4

foo.h

#include <iostream>
#include <memory>

class Bar
{
public:
    Bar() {};
    ~Bar() {};
    void print() {
        std::cout << "hello";
    }
};

class Foo
{
public:
    Foo(); 
    ~Foo();
    void use() {
        pteste->print();
    }
private:
    std::unique_ptr<Bar> pteste;
};

#endif

main.cpp

#include <memory>
#include "foo.h"

int main(int argc, char *argv[]) 
{
    Foo s;
    s.use();

    return 0;
}

Why and how does it works "normally"?

Thanks

EDIT: I understand about the incomplete types, but what happens when I can use unique_ptr without using new and why works

EDIT2: Organized the code better for my question

  • To start with, you should mark the destructor as `default` in the class definition. – Some programmer dude Mar 06 '14 at 07:03
  • `std::unique_ptr` is much like any other pointer, it doesn't need the complete definition when defining a variable, it just needs to know that the type exists. – Some programmer dude Mar 06 '14 at 07:05
  • @Joachim foo.cpp already has default destructor –  Mar 06 '14 at 07:05
  • What I mean is that no one else using the `Foo` class will know that the destructor has been marked with `default`. It's only known in the `foo.cpp` translation unit. – Some programmer dude Mar 06 '14 at 07:07
  • @JoachimPileborg That would break things, no? If you do that, the unique_ptr would not be able to find the `Bar` destructor. The only way for this to work is for the destructor *not* to be defined in the class definition. – juanchopanza Mar 06 '14 at 07:07
  • 1
    This is a very good related post: [Is std::unique_ptr required to know the full definition of T?](http://stackoverflow.com/questions/6012157/is-stdunique-ptrt-required-to-know-the-full-definition-of-t). – juanchopanza Mar 06 '14 at 07:10
  • @juanchopanza Are we still talking about the `default` of the **`Foo`** destructor? I fail how that will break the `Bar` destructor? – Some programmer dude Mar 06 '14 at 07:14
  • @JoachimPileborg why I need make the foo default destructor available? I only make it default, so I dont need include bar.h in the header of foo.h –  Mar 06 '14 at 07:17
  • @JoachimPileborg Sorry, my bad.
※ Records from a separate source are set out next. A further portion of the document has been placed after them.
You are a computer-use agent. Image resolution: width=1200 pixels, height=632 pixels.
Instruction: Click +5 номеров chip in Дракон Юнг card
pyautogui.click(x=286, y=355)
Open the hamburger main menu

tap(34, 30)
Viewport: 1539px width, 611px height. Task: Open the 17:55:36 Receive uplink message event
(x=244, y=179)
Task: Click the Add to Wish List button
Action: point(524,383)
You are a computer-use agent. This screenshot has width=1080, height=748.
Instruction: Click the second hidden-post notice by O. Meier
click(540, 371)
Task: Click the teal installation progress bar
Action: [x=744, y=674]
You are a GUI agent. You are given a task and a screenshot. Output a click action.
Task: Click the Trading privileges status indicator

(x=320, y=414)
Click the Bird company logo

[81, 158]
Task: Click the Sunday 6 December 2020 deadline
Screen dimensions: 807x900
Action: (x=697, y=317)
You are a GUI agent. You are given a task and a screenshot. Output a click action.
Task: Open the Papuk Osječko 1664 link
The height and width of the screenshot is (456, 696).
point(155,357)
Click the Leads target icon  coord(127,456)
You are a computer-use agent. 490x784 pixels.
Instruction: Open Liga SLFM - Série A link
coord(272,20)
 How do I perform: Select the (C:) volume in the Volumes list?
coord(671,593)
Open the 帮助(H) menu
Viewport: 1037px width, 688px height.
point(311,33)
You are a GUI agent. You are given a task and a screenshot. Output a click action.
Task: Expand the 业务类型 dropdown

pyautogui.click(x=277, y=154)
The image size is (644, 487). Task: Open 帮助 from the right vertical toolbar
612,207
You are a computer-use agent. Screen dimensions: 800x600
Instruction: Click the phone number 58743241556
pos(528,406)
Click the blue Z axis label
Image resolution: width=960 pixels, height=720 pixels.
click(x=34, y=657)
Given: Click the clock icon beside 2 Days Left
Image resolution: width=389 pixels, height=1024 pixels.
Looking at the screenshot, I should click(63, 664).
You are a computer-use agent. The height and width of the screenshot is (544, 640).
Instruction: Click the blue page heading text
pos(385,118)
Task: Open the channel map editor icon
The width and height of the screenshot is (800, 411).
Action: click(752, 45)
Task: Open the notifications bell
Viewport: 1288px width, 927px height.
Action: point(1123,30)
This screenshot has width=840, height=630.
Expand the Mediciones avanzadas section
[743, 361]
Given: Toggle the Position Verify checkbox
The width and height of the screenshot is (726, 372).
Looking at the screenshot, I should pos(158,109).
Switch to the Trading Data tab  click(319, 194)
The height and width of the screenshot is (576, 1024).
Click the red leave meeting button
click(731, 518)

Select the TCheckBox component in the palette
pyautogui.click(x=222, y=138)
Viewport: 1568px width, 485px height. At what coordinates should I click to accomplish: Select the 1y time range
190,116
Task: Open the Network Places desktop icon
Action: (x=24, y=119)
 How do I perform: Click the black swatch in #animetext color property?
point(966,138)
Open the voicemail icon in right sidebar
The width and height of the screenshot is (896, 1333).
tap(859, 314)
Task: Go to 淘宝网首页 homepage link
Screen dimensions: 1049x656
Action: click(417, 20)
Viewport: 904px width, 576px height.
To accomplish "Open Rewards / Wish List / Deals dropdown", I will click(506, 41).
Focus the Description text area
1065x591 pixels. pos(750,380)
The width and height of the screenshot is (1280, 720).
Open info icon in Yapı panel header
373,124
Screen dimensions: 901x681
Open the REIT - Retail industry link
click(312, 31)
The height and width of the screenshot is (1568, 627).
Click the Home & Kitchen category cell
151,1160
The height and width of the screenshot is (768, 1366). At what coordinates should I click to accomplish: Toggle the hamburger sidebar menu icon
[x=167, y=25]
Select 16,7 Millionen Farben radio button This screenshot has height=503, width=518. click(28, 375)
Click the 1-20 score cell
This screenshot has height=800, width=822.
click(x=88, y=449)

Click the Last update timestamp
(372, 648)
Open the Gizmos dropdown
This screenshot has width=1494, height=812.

I meant the `Foo` destructor. See the link above. – juanchopanza Mar 06 '14 at 07:19
  • @Tietbohl What I mean is that in `foo.cpp` you tell the compiler to use the default destructor for the class `Foo`. But that only tells the compiler to do it in the `foo.cpp` file. In `main.cpp` the compiler doesn't know that the `Foo` destructor is supposed to be the default destructor. It might cause the compiler to generate unoptimal code. – Some programmer dude Mar 06 '14 at 07:24
  • @juanchopanza good link, maybe my question is more "what happens in undefined behavior" and I only catch one particular case in my question –  Mar 06 '14 at 07:36
  • @JoachimPileborg how can I avoid includes on the header (thats why i use default constructor in implementation) or help to generate more optimal code –  Mar 06 '14 at 07:37
  • 3
    Your second edit makes the current answers pretty much useless. The current code always has the full definition of `Bar` now. – Excelcius Mar 06 '14 at 07:45
  • @Tietbohl In `main.cpp`, if the compiler knows that the destructor is the default destructor, it can easily inline the destructor. Now when compiling `main.cpp` the compiler thinks that you have a custom destructor, and will call that "custom" (but really default) destructor. – Some programmer dude Mar 06 '14 at 07:45
  • @Excelcius my question is about why it works, and how, even if I dont declare new. I think I formulated it wrong at the first time –  Mar 06 '14 at 07:47
  • @JoachimPileborg thanks! –  Mar 06 '14 at 07:56
  • @Tietbohl That's ok, but the question title and the text below the code still says there are issues with incomplete types. This is no longer the case. Please edit your question so the text and title match the current code. – Excelcius Mar 06 '14 at 08:04
  • @Excelcius yeah, maybe some moderator could deleted this question, I'll think more carefully next time, thanks –  Mar 06 '14 at 08:10
  • @Tietbohl It doesn't have to be deleted, it looks better now and it focuses on one question instead of two. – Excelcius Mar 06 '14 at 08:19

4 Answers4

3

Short answer: It doesn't work.

This reference says that the default constructor of std::unique_ptr creates an empty unique pointer, meaning it has no associated object.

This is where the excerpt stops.